TASK LIST:
1. In the unfair dismissal text, what reason was given for arguing that the employment tribunal fee regime was unlawful?
2. Please print the part of the unfair dismissal text that opens with the words containing "The floodgates of" and closes with "Tribunal was revoked.".

PROVIDED TEXT:
What is unfair dismissal?
The Employment Act (1996), section 94, provides employees with the statutory right not to be dismissed unfairly. A former employee can claim they were dismissed unfairly if they believe that the reason they were given for being let go was either not true or unfair, or the process that they were put through was incorrect. There are many factors that automatically trigger an unfair dismissal, including if the employee was taking part in formal industrial action, pregnancy, whistleblowing, pay and working hours, discrimination, acting as a representative of a trade union, or joining a trade union. A claim can only be brought by an employment tribunal, typically within three months of the date of termination. The statutory right to fair dismissal is only available if employment has lasted for two years or more.
Distinguishing between other forms of dismissal
Unfair dismissal should not be confused with wrongful or constructive dismissal. Wrongful dismissal applies when an employee breaches the terms of their employment contract. Constructive dismissal occurs when an employee resigns following a gross breach of the employment contract by the employer. Unfair dismissal is purely a statutory right and does not relate to the contract, rather to the reason or process of dismissal.
Unfair dismissal does not apply to those who are self-employed, contracting, members of the armed forces, employees who have already reached a settlement through Advisory, Conciliation and Arbitration Service (ACAS), employees taking part in unofficial industrial action, those with an illegal contract, or police officers.
The floodgates of employment claims reopened in 2017
The field of Employment law was dramatically changed on 26th July 2017 following the Supreme Court’s decision in R (on the application of Unison) v Lord Chancellor. It was argued that the employment tribunal fee regime which had been in place since July 2013 was unlawful as those who wished to bring a case before the Employment Tribunal (including unfair dismissal) faced a hearing fee of £1,200. The net effect of this regime had been a 66-70% reduction in claims to the employment tribunal, impeding access to justice for many, often low paid individuals, who had been unfairly dismissed. Following the ruling in the supreme court, the requirement to pay a fee in the Employment Tribunal or Employment Appeals Tribunal was revoked.
The effect of this reversal was seen immediately as between July and September 2017 employment tribunal claims doubled to 30,000.
How to dismiss fairly
Employers faced with the need to let a member of staff go are highly encouraged to follow best practice; and for this, the ACAS guidelines carry a great deal of weight. ACAS states that dismissal should only ever be a last resort, before which the employer should:
- Use informal resolution methods where possible – for matters of conduct or performance
- Be transparent, ensuring that the grievance or disciplinary rules and procedures to be followed are provided – and make sure that the individual understands them
If there is a genuine issue with an employee’s discipline or a grievance has been raised, the ACAS guide on handling discipline and grievance issues is an excellent place to start. It emphasises the importance of consistency, openness, clarity, keeping written records, fairness and how best to handle meetings with employees.

Rows of pointing data:

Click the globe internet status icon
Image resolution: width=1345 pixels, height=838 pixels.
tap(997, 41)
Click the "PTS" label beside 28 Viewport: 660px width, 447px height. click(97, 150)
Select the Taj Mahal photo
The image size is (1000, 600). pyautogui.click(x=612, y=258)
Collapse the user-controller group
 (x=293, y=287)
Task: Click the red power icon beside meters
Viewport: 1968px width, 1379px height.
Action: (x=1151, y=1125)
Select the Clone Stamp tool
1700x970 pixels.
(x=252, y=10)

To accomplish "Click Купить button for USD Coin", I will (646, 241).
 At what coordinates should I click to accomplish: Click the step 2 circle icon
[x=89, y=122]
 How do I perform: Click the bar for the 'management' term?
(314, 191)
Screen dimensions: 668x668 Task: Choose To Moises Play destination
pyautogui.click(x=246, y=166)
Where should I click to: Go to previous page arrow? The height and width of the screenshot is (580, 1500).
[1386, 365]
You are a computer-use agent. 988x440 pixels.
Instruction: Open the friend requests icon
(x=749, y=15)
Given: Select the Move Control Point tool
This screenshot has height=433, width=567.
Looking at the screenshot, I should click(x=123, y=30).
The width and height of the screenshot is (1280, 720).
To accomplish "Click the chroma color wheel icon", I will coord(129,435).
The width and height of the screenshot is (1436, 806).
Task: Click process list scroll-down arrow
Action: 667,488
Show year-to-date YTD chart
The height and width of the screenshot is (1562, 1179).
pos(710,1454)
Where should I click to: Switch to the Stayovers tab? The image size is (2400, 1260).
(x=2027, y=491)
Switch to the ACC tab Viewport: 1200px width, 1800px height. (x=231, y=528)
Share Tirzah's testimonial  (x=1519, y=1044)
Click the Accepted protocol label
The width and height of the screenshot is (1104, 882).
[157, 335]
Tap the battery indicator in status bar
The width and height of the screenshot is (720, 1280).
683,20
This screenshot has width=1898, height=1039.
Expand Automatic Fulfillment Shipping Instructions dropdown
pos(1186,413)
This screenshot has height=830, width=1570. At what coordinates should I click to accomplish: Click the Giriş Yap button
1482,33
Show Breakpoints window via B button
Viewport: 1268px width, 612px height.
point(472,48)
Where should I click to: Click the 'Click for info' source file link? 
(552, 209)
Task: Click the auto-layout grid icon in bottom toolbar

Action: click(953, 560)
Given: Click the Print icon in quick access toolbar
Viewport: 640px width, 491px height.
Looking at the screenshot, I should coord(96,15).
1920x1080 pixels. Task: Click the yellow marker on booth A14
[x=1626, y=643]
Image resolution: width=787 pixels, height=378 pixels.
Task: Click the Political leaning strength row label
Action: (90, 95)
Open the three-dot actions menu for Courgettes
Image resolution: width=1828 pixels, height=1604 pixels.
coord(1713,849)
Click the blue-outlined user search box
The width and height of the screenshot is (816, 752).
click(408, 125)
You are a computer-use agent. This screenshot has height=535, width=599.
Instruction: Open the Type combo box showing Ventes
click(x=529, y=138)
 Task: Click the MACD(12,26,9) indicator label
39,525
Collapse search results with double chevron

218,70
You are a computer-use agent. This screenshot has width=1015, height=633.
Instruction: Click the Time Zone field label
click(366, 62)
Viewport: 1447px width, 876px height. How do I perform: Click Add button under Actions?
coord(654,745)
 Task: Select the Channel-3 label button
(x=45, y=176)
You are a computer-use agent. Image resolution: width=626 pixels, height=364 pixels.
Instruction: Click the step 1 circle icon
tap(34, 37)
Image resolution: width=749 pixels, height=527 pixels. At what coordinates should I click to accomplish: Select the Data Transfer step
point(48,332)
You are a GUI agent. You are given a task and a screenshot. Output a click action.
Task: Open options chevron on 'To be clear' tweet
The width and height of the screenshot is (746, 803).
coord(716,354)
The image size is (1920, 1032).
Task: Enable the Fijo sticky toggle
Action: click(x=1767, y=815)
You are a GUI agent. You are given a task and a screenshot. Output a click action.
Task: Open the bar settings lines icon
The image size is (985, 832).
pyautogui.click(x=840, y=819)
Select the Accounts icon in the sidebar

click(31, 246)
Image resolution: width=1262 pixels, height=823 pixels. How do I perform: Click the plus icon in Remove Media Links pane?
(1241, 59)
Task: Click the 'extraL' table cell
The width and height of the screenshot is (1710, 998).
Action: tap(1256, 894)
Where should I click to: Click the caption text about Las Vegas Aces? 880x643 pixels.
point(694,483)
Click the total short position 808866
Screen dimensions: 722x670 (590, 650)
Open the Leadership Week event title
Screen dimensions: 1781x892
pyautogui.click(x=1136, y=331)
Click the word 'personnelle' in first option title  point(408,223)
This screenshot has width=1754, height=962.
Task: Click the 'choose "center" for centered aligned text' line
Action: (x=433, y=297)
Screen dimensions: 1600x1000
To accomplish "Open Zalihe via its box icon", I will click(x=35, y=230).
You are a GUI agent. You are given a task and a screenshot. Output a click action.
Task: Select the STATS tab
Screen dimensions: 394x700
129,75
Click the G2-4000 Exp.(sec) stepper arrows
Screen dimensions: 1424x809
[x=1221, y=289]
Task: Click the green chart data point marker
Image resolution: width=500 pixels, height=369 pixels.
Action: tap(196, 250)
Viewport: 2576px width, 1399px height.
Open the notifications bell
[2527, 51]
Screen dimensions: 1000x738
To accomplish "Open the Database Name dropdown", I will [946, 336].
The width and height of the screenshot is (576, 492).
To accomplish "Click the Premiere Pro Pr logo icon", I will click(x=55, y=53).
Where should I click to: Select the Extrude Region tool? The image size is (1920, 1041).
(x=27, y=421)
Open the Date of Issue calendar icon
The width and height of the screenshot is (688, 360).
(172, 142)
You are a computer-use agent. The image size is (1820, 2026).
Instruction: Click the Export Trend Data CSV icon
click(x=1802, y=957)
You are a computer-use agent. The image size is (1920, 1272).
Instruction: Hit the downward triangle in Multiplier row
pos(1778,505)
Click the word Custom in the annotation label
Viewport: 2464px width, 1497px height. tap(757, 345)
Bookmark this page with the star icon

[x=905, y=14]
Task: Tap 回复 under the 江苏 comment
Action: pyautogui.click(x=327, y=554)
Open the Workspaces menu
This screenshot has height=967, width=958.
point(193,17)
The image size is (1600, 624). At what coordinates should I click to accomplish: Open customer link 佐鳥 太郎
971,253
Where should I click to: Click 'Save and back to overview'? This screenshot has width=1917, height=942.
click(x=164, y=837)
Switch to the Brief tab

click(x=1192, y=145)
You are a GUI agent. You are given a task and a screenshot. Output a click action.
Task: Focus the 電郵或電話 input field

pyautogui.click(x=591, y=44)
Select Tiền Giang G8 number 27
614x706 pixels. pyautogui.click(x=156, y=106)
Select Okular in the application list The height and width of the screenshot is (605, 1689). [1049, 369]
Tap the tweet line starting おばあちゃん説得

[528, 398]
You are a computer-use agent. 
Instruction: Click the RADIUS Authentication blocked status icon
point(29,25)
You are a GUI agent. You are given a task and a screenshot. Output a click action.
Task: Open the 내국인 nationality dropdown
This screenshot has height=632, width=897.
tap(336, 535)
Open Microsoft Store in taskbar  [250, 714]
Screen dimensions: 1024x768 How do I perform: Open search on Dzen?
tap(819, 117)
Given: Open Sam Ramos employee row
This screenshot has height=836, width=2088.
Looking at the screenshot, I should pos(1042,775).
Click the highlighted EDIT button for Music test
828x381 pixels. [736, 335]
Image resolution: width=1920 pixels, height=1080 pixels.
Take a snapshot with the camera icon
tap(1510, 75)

ANSWERS FOR THIS EXERCISE:
1. It was argued to be unlawful because anyone who wanted to bring a case before the Employment Tribunal, including for unfair dismissal, faced a hearing fee of £1,200. The regime cut claims to the tribunal by 66–70%, which impeded access to justice for many, often low-paid, people who had been unfairly dismissed.

2.
The floodgates of employment claims reopened in 2017
The field of Employment law was dramatically changed on 26th July 2017 following the Supreme Court’s decision in R (on the application of Unison) v Lord Chancellor. It was argued that the employment tribunal fee regime which had been in place since July 2013 was unlawful as those who wished to bring a case before the Employment Tribunal (including unfair dismissal) faced a hearing fee of £1,200. The net effect of this regime had been a 66-70% reduction in claims to the employment tribunal, impeding access to justice for many, often low paid individuals, who had been unfairly dismissed. Following the ruling in the supreme court, the requirement to pay a fee in the Employment Tribunal or Employment Appeals Tribunal was revoked.